Certes, on ne pouvait reprocher au prince d’être resté inerte devant le désastre. Dès que les nouvelles s’étaient aggravées, il était revenu d’Antium ; il avait ouvert aux sinistrés sans abri les édifices publics et ses propres jardins ; il avait fait construire en toute hâte des baraquements, réquisitionné des meubles à Ostie et dans les villes voisines, distribué du blé presque pour rien. — Ces mesures énergiques ne faisaient pas taire les méchants bruits. On prétendait que, pendant l’incendie, ce monomane de littérature, ce dilettante incorrigible, était monté sur une hauteur d’où se découvrait à lui le panorama terrifiant, et que, une lyre entre les mains, il avait chanté la ruine de Troie, par une allusion aisée à comprendre, mais souverainement déplacée, à la calamité présente.

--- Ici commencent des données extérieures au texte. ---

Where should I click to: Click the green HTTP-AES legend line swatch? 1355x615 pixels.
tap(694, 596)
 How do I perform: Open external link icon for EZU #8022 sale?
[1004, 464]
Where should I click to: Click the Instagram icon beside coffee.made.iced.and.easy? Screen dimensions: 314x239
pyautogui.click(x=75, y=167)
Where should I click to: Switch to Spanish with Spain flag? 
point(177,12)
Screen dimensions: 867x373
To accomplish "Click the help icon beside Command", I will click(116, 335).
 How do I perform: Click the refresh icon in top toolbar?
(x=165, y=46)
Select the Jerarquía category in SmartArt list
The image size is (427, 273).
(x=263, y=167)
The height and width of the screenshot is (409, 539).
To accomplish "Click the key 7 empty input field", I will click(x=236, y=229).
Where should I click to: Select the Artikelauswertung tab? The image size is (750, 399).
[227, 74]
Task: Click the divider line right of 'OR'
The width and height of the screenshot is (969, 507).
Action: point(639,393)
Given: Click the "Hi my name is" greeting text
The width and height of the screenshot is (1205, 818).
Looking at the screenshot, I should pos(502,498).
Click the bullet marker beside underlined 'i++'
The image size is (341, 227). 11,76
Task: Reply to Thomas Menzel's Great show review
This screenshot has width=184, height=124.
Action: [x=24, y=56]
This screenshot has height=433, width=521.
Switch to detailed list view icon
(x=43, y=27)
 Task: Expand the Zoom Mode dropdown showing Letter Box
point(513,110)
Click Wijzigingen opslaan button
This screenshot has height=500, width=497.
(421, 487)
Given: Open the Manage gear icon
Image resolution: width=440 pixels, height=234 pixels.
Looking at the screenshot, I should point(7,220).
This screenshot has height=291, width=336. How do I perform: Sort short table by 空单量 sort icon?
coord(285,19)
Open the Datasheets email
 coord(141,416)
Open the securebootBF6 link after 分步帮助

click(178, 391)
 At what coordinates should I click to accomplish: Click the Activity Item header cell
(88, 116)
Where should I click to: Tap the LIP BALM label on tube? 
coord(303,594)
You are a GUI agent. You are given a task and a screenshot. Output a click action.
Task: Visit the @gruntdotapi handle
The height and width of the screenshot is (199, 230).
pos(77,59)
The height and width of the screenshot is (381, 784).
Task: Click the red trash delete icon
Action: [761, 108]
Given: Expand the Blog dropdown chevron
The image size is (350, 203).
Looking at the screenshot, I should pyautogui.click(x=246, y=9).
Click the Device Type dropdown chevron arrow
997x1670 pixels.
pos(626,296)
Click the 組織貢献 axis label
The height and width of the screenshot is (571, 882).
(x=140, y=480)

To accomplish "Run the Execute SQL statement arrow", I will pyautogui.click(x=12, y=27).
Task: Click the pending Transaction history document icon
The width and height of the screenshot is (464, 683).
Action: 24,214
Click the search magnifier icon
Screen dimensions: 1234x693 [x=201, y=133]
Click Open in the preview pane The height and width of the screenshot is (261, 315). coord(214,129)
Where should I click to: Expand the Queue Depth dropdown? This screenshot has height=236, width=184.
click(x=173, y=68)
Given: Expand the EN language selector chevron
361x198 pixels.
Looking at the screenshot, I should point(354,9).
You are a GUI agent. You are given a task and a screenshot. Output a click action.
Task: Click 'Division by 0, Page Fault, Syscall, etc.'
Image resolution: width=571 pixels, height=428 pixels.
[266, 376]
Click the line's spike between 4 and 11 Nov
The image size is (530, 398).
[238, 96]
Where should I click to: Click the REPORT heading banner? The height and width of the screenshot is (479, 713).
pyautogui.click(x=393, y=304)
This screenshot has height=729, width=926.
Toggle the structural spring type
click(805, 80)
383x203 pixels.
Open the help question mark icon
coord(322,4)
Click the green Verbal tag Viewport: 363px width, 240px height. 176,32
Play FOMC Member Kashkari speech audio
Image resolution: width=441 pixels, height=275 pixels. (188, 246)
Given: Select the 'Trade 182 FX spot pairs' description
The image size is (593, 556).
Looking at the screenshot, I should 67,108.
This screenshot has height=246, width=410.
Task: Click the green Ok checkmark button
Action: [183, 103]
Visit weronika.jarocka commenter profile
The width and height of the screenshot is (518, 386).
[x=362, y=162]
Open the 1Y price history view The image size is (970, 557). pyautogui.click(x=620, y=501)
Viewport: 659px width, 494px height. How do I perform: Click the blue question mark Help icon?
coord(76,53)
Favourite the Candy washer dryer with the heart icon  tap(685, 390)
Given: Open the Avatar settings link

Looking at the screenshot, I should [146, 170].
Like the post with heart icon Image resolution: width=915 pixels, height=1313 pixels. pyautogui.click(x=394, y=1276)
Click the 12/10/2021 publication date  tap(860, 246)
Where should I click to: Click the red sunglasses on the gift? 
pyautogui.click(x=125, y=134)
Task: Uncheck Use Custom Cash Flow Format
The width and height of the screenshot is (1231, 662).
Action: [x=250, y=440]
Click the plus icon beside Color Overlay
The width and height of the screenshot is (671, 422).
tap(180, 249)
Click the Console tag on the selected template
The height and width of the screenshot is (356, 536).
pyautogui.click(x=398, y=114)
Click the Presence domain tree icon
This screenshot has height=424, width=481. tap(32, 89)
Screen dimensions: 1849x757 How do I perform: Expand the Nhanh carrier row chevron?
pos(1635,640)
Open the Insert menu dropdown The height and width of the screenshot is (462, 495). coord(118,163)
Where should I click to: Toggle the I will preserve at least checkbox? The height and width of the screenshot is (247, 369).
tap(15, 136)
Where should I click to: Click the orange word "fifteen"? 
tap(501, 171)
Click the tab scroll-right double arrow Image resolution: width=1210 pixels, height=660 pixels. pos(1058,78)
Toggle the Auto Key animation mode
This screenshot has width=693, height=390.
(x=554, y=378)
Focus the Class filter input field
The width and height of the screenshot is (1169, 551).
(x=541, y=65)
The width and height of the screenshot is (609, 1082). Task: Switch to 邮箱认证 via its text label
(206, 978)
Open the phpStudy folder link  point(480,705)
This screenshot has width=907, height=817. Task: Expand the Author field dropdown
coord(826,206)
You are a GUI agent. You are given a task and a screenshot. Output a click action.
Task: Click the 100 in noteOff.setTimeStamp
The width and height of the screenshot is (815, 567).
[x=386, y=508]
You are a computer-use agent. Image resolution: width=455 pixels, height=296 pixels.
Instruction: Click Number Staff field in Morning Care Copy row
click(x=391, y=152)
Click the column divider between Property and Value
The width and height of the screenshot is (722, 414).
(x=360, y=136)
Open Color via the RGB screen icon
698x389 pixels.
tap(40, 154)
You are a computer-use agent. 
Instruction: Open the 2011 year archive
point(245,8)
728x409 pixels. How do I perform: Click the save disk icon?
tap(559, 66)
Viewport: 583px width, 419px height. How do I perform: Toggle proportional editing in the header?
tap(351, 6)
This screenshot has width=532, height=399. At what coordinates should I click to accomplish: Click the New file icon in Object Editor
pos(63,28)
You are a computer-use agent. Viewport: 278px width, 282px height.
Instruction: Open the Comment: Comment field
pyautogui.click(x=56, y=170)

On remarquait aussi que, quelque zèle qu’il mît à reconstruire Rome plus belle, plus salubre, plus prestigieuse encore qu’elle ne l’était auparavant, il était en train de satisfaire sans compter une de ses plus folles ambitions, en se faisant bâtir pour son propre usage cette fameuse Aurea Domus qui devait couvrir plus d’un mille carré, et où il allait accumuler les plus dispendieuses magnificences.

N’était-il pas évident qu’il avait voulu, au prix d’un attentat inouï, réaliser ce rêve d’une Rome, d’un palais enfin dignes d’un artiste tel que lui, qui hantait depuis longtemps son imagination sans frein ?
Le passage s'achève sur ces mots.